In Brewer v Otter.ai, the U.S District Court for the Northern District of California, Justin Brewer filed a class-action lawsuit against Otter.ai. Brewer alleges that Otter.ai’s “Otter Notetaker” and “OtterPilot” tool deceptively record private conversations without proper consent and use them to train AI systems. This raises concerns under federal law and the California Privacy and Electronic Communications Privacy Act of 1986 (ECPA). In relation to South Africa, this is similar to the Regulation of Interception of Communications and Provision of Communication-Related Information Act 70 of 2002 (RICA). Both these Acts serve to regulate any electronic communications by protecting the privacy of electronic communications, prohibiting the real-time interception, use, or disclosure of electronic data without the consent of at least one party to the communication.

Who should care about Brewer v Otter AI and why?

Any organisation that uses an AI meeting assistant (like Otter.ai or Copilot) in virtual meetings on platforms like Zoom, Teams, and Google Meet.

What could you do about the Brewer v Otter.ai?

  • Make an informed decision about whether your organisation should use AI meeting assistants.
  • If you decide to use AI transcription tools, conduct a Privacy Impact Assessment (PIA) to identify consent risks and compliance gaps.
  • Update your internal policies to clearly inform all employees about using transcription or audio capture and explain how you will use the recordings.
  • Negotiate contractual terms or settings with vendors to limit or opt out of the AI tool using your organisation’s data.
  • Enable or require pre-meeting notices in the app settings so participants can give informed consent or opt out.
  • Train staff to pause or disable AI notetakers in sensitive or regulated meetings.

Our insight on the litigation

This case is a wake-up call. We have come to accept the gift of AI in our organisations, boosting productivity, and freely welcomed it into our ecosystems. Yet Justin Brewer v Otter.ai highlights a critical risk, which is the potential violation of POPIA and RICA. The case reminds us that the convenience of AI can never come at the expense of compliance. For leadership, the lesson is clear. Organisations must take a deliberate decision on whether to use AI meeting assistant tools at all. If you choose to do so, management should ensure that the chosen tool aligns with legislation and internal policies, and that employees are properly trained in its responsible use. We have written extensively about the importance of consent when recording conversations. This case underlines why consent cannot be an afterthought; it must be a core compliance checkpoint in adopting any AI tool in your organisation.

Digest

Facts

Justin Brewer, a California resident, filed a class action lawsuit against Otter.ai Inc. in the U.S. District Court for the Northern District of California. He alleges that Otter.ai’s transcription features, including Otter Notetaker and OtterPilot, secretly joined virtual meetings on platforms like Zoom, Microsoft Teams, and Google Meet. According to the complaint, these AI assistants recorded conversations without obtaining consent from all participants, particularly non-users who never signed up for Otter.ai’s services.

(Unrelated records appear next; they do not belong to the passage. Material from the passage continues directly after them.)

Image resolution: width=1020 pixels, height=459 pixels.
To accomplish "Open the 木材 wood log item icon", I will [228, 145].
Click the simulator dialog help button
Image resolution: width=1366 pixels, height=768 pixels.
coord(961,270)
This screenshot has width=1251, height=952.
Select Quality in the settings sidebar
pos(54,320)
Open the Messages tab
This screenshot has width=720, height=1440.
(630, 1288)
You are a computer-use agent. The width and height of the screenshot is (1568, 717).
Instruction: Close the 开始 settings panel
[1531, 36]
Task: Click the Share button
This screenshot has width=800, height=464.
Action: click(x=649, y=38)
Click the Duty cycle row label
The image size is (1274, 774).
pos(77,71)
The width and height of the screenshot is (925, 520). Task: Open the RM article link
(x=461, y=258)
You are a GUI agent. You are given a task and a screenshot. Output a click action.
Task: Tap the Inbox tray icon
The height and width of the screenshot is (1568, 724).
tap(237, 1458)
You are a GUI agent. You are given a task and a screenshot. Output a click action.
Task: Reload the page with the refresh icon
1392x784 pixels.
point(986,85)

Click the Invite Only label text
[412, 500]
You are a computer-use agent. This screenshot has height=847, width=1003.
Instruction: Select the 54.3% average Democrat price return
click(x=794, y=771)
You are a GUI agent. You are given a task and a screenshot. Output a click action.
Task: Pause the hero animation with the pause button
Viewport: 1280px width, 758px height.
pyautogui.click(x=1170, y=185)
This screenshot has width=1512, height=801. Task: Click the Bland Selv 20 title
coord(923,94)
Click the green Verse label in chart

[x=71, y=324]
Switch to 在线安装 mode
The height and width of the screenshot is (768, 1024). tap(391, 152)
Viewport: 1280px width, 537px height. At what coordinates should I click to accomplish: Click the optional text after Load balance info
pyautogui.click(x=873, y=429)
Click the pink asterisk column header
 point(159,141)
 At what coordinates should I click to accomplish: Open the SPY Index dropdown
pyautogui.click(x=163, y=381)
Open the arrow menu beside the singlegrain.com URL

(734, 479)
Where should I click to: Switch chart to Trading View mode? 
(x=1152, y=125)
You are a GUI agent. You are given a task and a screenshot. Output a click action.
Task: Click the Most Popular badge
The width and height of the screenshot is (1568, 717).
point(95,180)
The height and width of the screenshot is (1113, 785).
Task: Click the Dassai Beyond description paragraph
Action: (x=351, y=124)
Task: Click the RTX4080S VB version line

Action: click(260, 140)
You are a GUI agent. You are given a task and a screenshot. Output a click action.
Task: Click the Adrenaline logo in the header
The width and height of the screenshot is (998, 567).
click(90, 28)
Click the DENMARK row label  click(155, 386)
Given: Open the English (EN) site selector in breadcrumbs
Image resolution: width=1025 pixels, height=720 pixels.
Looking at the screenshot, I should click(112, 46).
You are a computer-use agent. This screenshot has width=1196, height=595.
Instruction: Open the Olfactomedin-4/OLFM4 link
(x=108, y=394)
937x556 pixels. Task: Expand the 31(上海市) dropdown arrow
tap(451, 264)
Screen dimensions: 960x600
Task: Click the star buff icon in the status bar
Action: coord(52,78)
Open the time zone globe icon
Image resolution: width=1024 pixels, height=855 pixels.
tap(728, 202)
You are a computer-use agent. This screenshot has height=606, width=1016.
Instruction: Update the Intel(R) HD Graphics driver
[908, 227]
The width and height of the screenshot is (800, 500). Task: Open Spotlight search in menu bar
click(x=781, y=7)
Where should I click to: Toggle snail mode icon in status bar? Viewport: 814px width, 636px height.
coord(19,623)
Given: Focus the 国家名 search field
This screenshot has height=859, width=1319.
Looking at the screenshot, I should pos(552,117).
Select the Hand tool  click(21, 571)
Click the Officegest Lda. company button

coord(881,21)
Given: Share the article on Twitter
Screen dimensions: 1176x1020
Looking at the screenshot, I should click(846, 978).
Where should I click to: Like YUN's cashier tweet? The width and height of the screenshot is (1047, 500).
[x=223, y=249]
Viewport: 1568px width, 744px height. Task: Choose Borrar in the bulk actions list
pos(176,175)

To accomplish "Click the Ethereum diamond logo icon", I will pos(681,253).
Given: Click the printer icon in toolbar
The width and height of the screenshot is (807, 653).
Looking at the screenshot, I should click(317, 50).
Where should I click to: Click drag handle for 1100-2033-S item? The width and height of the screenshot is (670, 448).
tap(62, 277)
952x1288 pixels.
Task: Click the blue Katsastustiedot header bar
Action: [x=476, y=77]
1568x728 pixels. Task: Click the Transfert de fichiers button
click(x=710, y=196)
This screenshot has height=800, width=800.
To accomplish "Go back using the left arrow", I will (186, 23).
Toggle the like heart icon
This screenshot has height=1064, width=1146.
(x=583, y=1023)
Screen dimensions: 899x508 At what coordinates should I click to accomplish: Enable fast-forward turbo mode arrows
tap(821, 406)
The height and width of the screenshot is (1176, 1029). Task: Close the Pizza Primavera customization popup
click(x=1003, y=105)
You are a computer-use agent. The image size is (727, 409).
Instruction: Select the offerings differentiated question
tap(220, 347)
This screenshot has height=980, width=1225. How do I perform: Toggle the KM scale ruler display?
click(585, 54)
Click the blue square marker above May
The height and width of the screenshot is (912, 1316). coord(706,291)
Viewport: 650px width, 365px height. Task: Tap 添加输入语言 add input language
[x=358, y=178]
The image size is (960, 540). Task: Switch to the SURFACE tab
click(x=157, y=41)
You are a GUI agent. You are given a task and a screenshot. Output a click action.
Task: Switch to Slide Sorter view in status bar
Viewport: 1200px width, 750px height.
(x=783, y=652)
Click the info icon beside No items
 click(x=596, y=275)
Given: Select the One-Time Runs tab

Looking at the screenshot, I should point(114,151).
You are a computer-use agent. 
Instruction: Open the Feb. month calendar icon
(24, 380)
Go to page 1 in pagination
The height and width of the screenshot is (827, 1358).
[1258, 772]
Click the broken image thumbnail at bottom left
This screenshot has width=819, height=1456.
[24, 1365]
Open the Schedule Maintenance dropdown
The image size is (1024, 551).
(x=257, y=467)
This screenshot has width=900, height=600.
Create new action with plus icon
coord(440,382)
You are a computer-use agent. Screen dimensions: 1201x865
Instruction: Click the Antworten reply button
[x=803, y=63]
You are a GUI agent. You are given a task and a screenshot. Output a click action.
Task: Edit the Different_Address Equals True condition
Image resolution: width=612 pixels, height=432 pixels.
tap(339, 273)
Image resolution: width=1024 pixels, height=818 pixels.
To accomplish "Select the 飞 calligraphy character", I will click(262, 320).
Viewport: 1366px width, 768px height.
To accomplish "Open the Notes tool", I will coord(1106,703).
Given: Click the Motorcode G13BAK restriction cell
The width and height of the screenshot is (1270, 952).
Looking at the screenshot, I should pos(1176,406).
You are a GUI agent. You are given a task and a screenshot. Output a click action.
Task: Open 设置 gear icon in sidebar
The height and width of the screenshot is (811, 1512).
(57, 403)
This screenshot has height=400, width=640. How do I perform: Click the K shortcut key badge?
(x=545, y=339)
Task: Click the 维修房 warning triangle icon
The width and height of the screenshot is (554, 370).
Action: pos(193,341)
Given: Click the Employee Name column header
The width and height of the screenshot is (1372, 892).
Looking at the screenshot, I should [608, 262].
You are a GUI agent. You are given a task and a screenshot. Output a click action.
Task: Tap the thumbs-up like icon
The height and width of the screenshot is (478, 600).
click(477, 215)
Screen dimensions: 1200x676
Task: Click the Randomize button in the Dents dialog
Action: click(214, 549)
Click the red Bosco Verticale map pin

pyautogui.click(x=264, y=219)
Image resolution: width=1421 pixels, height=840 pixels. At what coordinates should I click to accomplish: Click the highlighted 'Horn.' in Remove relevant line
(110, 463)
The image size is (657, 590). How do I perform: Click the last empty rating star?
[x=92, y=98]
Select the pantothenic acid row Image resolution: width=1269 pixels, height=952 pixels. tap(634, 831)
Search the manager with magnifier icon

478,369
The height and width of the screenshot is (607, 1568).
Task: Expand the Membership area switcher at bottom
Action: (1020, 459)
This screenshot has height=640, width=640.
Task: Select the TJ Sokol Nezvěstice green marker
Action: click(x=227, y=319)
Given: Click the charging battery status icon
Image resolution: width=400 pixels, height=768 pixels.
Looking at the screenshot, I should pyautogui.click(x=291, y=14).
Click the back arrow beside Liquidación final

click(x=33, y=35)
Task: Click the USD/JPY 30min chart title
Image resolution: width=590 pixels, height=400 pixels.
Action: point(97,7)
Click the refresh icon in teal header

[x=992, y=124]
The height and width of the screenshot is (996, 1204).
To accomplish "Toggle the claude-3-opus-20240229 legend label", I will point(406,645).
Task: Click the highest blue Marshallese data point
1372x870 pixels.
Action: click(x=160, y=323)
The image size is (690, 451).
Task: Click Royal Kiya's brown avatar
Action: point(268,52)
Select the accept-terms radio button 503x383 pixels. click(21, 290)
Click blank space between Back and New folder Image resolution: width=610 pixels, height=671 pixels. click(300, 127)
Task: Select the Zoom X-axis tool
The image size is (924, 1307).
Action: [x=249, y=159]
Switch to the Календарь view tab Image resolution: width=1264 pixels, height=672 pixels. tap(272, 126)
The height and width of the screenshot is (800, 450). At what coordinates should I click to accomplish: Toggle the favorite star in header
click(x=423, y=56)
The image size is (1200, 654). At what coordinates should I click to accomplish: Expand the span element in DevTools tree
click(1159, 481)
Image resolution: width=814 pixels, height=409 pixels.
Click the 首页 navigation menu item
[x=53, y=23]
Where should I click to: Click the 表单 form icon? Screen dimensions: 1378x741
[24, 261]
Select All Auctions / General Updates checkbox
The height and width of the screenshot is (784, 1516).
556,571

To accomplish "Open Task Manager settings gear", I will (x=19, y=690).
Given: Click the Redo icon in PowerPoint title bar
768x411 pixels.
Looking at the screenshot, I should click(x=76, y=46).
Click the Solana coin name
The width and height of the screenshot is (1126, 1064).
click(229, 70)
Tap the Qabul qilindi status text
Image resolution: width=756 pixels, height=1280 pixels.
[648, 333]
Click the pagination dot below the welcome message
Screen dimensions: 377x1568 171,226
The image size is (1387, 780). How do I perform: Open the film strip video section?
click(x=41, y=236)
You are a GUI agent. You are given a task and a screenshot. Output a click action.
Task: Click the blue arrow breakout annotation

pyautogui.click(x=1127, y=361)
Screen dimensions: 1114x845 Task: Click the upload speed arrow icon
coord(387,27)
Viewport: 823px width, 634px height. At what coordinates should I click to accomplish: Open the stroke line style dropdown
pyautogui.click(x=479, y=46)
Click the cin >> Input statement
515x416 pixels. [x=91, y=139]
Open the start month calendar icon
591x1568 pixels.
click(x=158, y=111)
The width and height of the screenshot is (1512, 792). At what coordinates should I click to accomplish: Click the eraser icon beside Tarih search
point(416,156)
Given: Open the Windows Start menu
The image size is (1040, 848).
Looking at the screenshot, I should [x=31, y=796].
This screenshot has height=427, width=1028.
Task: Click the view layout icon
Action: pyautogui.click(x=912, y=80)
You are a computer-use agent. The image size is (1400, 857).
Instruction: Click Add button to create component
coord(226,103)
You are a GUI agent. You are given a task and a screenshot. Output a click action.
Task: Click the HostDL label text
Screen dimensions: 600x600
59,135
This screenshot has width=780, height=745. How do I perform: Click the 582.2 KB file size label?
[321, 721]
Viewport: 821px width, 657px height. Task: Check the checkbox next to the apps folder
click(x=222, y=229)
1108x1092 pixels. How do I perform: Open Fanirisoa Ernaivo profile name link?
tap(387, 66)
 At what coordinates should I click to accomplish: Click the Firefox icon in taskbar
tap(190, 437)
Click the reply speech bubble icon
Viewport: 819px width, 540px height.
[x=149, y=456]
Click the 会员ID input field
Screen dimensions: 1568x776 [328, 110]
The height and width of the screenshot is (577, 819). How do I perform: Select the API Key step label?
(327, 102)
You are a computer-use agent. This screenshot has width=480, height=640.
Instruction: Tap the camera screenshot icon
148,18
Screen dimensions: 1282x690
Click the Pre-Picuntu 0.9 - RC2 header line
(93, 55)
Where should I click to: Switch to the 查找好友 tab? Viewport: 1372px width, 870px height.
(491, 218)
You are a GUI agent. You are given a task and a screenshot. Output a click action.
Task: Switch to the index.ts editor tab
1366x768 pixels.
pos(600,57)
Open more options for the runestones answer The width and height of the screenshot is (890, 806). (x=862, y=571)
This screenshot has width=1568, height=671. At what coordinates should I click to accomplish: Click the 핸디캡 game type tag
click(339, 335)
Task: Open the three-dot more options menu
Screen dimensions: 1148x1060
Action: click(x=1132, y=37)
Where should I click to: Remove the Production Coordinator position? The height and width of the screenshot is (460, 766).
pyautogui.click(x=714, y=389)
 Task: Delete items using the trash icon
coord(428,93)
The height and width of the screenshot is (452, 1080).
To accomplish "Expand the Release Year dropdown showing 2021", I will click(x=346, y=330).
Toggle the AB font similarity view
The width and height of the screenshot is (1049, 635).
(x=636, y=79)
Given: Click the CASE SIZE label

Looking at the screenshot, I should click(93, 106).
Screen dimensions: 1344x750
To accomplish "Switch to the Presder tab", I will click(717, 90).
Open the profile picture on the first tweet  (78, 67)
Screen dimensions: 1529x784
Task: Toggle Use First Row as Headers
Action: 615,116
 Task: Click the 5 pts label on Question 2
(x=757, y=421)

Brewer claims that Otter.ai went further by storing transcripts and recordings on its server. He says Otter.ai is using that data to train its AI models, again without consent. He argues this violates both federal and state privacy laws that require informed consent from every party to a conversation.

Because Brewer filed the case as a class action, he seeks relief not just for himself but for anyone whose conversations Otter.ai captured in the same way. His allegations put Otter.ai’s business model under pressure. The company promotes its tools as productivity boosters, but the case shows they may create serious privacy and compliance risks for organisations

Reasoning

This case is still in its early stage. We only have Justin’s side while we wait for Otter.ai to respond. His reasoning is based on the premise that AI meeting tools that record and process conversations without proper consent can violate privacy laws. The California Invasion of Privacy Act (CIPA) requires consent from all parties before recording private conversations. Otter.ai’s approach of requesting consent only from the host or sometimes skipping it entirely could be non-compliant. At the federal level, the ECPA and the Computer Fraud and Abuse Act (CFFA) restrict the unauthorised interception or access of communications. Using meeting recordings to train AI without explicit consent could violate these laws.

Finally, the case highlights that shifting responsibility to account holders is not enough. Even if an AI meeting assistant tool asks the host to get consent from participants, that doesn’t remove the developer’s responsibility. The AI tool provider, as the data controller, is still responsible for how personal information is collected, stored, and used. For organisations, this means you need to carefully check consent practices and ensure the AI meeting assistant tool complies with privacy laws before using it.

Order

As of now, no judgment or court order has been issued yet.

Details of Justin Brewer v Otter.ai

  • Universal Citation: Brewer v. Otter.ai Inc., 5:25-cv-06911
  • Case Number: 5:2025cv06911
  • Full name: Justin Brewer v. Otter.ai Inc.